Dopo aver deliziato gli occhi di tutti gli spettatori con lavori quali Le Iene e Pulp Fiction ed i più recenti Kill Bill volume I e II, Quentin Tarantino decide, nel 2009, di girare un film con un cast di primo ordine, una storia da lui scritta, curata e girata per tornare a discutere del periodo più buio del 1900 : la Seconda Guerra Mondiale. Nasce così quello che sarà Bastardi senza Gloria (in inglese Inglorious Basterds) che già dal titolo si rivela essere un omaggio al lavoro di Enzo Castellari (da noi intitolato “Quel maledetto treno blindato”, ma passato negli Stati Uniti sotto il nome di ” Inglorious Bastards”) ma dal quale, a livello di trama prende le distanze.

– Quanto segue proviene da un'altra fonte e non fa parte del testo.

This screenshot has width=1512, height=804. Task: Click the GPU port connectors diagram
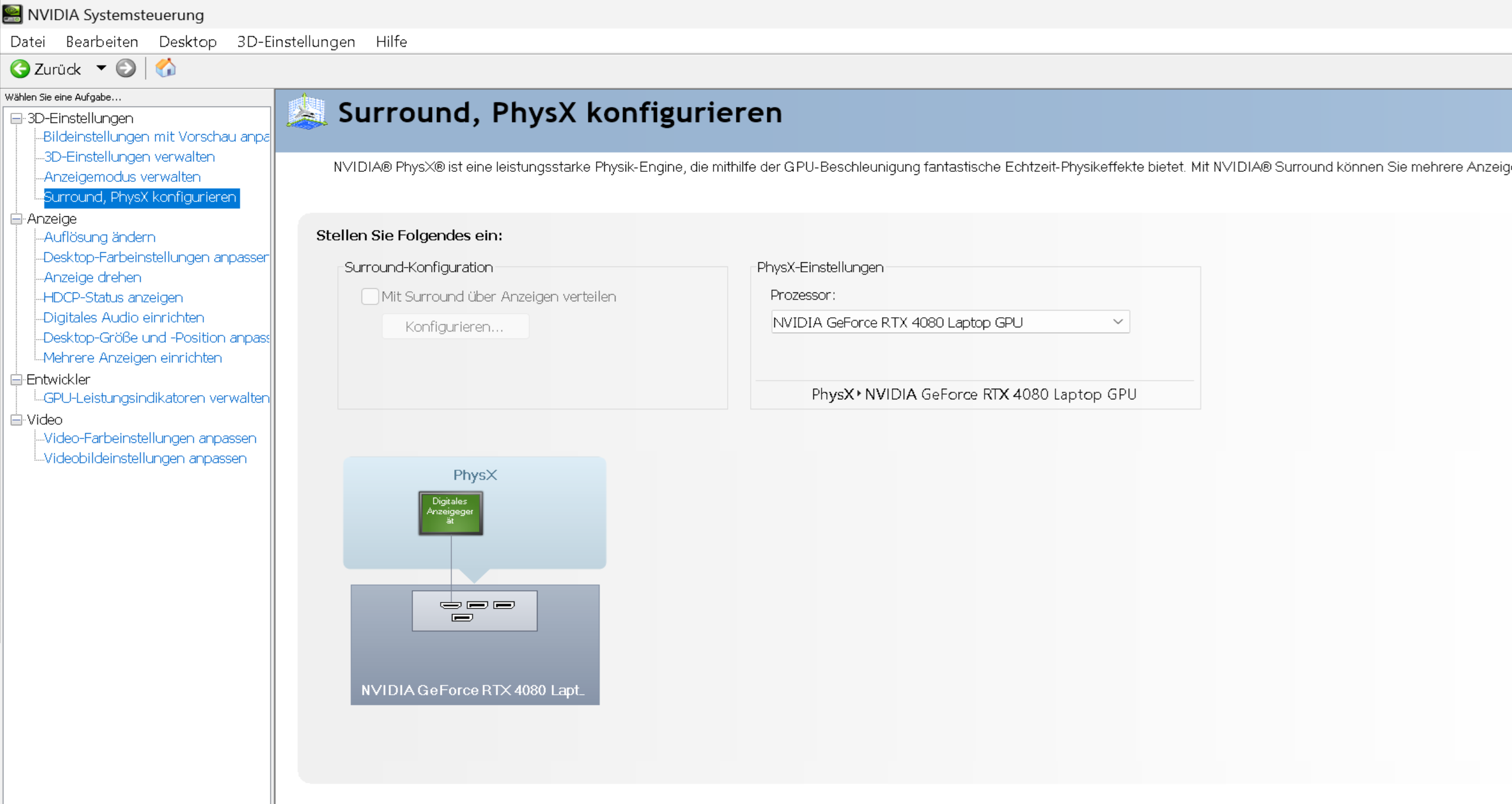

Ritorna Tarantino, ritorna il suo cinema che continua, dopo quasi 20 anni, a far parlare di se e torna in ballo la Storia, quella con la “S” maiuscola, qui presa come base per trattare una vicenda ad essa parallela (ed a tratti verosimile) che vede come protagonisti un gruppo di uomini intenti a uccidere nazisti e far fuori una volta per tutte l’alto comando. Divisa in 5 capitoli, per una durata totale di ben 140 minuti circa, Bastardi senza Gloria si preannuncia essere uno dei film più belli degli ultimi anni e di certo segna la riscoperta di un genere (il film storico) che assume una tinta personale che lo allontana da ogni altro film realizzato fino adesso, quella del regista di Pulp Fiction.
La storia prende il via nella Francia occupata dai nazisti, questo rappresenta il primo capitolo della pellicola e vede protagonista il colonnello Landa (interpretato dall’allora semi sconosciuto Waltz) intento a scovare ebrei tra le colline francesi. Questi si reca in casa di un fattore e dopo una lunga conversazione scopre dove sono tenuti nascosti i rifugiati. Di tutta la famiglia, che si nascondeva sotto il pavimento, si salverà solo Shosanna.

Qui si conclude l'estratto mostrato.